Many of the cabinet level Government agencies are organized in a federated fashion. That means that although they appear monolithic from the outside, they are composed of bureaus, program offices, and smaller sub-units. These are typically independently funded and managed. One of the challenges that cybersecurity runs into, is that each sub-unit has its own approach and criteria for security, so that each may have a different risk tolerance and risk appetite.
The best security programs are both efficient and cost effective. One way of doing this is to reduce duplication and ensure that the same level of risk is accepted across the interdependent sub-units or at the enterprise-level. This means that the culture must incorporate cybersecurity seamlessly into all facets of their mission accomplishment.

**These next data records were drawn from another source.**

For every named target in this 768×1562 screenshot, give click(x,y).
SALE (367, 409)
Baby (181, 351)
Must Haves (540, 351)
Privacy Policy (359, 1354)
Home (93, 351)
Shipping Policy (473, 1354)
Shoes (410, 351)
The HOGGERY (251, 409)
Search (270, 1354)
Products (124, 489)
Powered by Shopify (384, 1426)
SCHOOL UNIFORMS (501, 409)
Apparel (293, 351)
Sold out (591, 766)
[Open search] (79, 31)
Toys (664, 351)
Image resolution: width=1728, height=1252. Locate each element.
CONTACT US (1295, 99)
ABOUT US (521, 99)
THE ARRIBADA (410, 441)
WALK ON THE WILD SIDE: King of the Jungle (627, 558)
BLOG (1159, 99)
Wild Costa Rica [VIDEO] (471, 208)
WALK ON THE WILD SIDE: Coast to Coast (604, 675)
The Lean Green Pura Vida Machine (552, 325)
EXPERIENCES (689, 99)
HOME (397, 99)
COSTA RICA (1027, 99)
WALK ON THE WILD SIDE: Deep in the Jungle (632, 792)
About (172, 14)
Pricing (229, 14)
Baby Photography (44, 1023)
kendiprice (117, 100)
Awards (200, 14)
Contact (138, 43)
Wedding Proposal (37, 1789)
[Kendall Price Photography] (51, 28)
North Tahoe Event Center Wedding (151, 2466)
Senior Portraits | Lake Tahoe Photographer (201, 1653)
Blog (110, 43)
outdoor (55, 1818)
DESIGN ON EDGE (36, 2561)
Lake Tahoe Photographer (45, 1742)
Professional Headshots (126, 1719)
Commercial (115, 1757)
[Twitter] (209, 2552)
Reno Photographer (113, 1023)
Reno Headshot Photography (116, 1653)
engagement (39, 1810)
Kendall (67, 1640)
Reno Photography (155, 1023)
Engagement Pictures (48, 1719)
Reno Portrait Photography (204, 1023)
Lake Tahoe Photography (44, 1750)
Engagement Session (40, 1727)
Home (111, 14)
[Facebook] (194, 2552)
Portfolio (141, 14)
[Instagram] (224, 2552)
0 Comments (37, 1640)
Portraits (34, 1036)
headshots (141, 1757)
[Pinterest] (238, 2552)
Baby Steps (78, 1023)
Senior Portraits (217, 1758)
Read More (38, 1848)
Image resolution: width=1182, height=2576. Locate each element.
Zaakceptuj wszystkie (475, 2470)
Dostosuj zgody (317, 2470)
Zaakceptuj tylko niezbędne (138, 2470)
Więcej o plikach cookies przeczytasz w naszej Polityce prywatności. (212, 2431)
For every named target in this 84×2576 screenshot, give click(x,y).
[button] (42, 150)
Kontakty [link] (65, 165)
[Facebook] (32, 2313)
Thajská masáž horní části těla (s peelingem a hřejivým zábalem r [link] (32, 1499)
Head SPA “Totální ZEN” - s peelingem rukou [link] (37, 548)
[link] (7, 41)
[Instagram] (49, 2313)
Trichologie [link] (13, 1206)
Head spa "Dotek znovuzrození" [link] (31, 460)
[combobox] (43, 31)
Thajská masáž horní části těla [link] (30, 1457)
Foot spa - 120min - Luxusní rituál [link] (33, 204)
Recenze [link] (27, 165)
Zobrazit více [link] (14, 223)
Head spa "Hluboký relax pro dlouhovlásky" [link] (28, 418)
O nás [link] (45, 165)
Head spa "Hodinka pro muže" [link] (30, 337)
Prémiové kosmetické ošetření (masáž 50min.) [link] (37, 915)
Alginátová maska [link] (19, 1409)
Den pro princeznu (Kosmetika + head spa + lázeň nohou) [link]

System 1, Inc. has been working across federated organizations, tying them together, modernizing and evolving them from an organizational view to an enterprise view of security. This means that while each organizational group retains its independent programmatic security goals, all the groups all share the threat information and remediation and gain access to common processes and tools that are available that have been accepted across the enterprise. The approaches and results once identified by a single organization can now be used by other organizations to reduce their duplication.
The impact of transitioning from a federated to an enterprise cybersecurity program enables culture change and gains in both efficiency and cost effectively. System 1, Inc. has already documented approaches for a number of use cases, which will be discussed in later articles.